Single by Silver Pozzoli

from the album Around My Dream
- B-side: "Around My Dream (Instrumental)"
- Released: 1985
- Genre: Italo disco
- Label: Many
- Songwriter(s): Graziano Pegoraro; Pier Michele Bozzetti; Romano Bais;
- Producer(s): Stefano Scalera

Silver Pozzoli singles chronology
|  | "Around My Dream" (1985) | "Step by Step" (1985) |

= Around My Dream =

1985 single by Silver Pozzoli

"Around My Dream" is the debut single by Italian singer Silver Pozzoli, released in 1985, under the label Many Records. The song charted in the top 30 of several countries across Europe, with its highest chart position in Germany, at No. 9.

Belgian duo Kazino released their version on the Carrere label around the same time, and reached the top 10 in Belgium and France.

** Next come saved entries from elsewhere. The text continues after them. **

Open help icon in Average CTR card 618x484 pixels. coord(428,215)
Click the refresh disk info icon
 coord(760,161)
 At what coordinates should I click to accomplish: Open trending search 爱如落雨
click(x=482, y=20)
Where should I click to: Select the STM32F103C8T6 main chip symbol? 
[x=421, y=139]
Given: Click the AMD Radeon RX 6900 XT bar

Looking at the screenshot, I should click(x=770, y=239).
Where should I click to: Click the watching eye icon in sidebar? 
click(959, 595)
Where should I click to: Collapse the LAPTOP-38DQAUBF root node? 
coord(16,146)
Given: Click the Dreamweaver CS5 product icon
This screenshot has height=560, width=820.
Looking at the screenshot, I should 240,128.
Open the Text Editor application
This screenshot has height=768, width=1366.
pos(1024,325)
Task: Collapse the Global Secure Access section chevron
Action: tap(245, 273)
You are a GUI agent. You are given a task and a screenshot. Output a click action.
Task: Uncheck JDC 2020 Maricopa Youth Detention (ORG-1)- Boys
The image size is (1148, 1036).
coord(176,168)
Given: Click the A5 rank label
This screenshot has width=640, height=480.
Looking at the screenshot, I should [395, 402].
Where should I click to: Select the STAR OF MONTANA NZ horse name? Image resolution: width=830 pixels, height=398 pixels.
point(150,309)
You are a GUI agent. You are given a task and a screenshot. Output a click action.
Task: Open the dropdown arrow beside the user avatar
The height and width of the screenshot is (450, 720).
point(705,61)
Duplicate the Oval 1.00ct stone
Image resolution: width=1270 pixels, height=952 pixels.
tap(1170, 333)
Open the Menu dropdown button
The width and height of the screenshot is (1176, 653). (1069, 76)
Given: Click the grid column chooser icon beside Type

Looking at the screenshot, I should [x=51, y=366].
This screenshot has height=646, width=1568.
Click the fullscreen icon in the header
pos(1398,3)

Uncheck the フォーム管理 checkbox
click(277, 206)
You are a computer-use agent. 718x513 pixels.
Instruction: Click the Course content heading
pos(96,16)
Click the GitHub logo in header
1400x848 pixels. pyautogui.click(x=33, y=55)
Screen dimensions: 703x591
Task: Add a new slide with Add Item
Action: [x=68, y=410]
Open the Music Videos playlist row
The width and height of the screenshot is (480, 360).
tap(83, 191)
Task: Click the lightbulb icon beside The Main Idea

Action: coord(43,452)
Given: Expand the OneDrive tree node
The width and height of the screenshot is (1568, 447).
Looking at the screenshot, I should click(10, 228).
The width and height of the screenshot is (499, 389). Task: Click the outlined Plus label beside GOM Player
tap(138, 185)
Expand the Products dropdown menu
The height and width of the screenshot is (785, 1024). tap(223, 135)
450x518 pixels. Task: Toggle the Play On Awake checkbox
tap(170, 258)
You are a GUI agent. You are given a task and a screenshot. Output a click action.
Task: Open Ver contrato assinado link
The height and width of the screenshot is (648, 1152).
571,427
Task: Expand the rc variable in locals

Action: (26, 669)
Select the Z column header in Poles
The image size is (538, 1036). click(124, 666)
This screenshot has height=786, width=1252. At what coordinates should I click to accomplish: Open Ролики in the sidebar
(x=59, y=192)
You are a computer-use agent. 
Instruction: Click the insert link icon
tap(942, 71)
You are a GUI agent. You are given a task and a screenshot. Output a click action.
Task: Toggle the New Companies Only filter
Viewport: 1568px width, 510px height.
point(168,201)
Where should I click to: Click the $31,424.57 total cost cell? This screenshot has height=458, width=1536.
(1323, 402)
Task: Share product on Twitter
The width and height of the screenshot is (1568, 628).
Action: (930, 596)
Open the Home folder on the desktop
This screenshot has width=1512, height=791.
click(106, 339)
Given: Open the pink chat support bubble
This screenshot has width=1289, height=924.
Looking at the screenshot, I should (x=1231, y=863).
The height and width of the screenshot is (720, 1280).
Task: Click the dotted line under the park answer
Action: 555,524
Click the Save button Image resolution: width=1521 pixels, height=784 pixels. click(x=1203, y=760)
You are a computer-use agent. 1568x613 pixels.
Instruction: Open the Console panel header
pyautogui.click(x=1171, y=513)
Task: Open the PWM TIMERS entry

== Track listing and formats ==
- Italian 12-inch single

A. "Around My Dream" (Vocal) – 5:38
B. "Around My Dream" (Instrumental) – 6:05

- German 7-inch single

A. "Around My Dream" (Vocal) – 3:28
B. "Around My Dream" (Instrumental) – 3:28

- German 12-inch maxi-single

A. "Around My Dream" (Vocal) – 5:25
B. "Around My Dream" (Instrumental) – 6:05

== Credits and personnel ==
- Silver Pozzoli – vocals
- Graziano Pegoraro – songwriter, arranger
- Pier Michele Bozzetti – songwriter
- Romano Bais – songwriter, arranger
- Stefano Scalera – producer
- Mario Flores – mixing
- Fabio Nosotti – cover art, photographer

Credits and personnel adapted from the 7-inch single liner notes.

== Charts ==

=== Weekly charts ===

Weekly chart performance for "Around My Dream"
| Chart (1985) | Peak position |
|---|---|
| Belgium (Ultratop 50 Flanders) | 20 |
| France (SNEP) | 21 |
| Netherlands (Single Top 100) | 21 |
| Switzerland (Schweizer Hitparade) | 25 |
| West Germany (GfK) | 9 |

=== Year-end charts ===

Year-end chart performance for "Around My Dream"
| Chart (1985) | Position |
|---|---|
| West Germany (Official German Charts) | 55 |

== Kazino version ==

A version by Belgian duo Kazino charted around the same time as Pozzoli's, and was more successful in Belgium and France, peaking at numbers 8 and 4, respectively.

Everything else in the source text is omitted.